ASSIGNMENT:
Below are the records; give the number of their lines that contain the word "agent" and nothing more.

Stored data
*** Block opens ***

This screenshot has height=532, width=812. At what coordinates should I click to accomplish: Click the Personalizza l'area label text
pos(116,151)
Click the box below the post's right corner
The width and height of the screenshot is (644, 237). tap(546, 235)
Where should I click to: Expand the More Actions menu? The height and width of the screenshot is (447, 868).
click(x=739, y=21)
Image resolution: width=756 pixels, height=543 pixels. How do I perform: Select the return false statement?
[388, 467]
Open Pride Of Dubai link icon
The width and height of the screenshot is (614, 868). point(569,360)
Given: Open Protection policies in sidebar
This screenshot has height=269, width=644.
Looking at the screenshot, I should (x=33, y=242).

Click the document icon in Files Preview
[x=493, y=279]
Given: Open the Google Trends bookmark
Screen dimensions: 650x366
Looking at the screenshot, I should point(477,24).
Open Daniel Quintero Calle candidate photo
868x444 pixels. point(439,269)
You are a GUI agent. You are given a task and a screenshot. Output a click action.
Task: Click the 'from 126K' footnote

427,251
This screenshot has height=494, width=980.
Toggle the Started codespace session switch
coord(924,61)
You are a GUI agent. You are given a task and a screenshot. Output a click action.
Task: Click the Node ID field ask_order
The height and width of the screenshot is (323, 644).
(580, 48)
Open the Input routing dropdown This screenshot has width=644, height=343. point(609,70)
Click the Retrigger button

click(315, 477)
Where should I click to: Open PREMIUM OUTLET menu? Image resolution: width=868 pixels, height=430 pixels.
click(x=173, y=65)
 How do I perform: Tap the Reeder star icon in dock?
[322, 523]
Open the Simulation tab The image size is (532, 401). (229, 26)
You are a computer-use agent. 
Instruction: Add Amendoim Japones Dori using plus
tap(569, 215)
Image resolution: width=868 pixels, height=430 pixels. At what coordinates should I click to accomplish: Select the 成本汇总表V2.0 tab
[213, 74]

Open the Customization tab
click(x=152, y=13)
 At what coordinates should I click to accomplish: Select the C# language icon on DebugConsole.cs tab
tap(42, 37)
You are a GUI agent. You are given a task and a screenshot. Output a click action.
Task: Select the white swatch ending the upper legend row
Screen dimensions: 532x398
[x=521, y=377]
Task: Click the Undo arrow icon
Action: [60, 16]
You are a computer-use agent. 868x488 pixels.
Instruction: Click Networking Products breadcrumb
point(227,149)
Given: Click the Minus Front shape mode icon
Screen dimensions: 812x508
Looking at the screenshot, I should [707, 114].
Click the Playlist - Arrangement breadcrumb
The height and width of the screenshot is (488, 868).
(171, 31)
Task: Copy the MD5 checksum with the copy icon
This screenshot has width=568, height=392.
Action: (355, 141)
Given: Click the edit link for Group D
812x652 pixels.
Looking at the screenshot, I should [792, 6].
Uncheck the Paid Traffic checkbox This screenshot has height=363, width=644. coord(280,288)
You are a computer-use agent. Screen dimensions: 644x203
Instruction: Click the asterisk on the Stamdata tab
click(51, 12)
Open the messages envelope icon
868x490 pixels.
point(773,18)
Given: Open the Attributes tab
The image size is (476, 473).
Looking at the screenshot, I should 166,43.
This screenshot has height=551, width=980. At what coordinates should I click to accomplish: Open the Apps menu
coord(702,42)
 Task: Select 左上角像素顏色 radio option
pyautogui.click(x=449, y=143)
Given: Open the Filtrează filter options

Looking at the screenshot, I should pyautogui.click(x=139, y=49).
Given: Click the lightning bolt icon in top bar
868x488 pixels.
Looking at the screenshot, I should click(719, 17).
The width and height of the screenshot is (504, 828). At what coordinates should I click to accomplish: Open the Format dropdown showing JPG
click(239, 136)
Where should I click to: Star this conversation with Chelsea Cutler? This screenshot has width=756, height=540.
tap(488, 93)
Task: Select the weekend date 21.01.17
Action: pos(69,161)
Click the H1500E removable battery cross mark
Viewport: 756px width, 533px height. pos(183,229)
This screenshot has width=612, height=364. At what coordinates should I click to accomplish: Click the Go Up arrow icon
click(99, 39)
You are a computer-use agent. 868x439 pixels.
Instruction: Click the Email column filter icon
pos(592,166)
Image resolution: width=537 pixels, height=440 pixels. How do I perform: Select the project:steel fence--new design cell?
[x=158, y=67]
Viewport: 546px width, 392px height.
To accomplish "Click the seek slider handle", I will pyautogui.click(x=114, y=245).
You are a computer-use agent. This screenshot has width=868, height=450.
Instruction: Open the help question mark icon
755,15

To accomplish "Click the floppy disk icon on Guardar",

*** Block closes ***

RESPONSE BOX:
8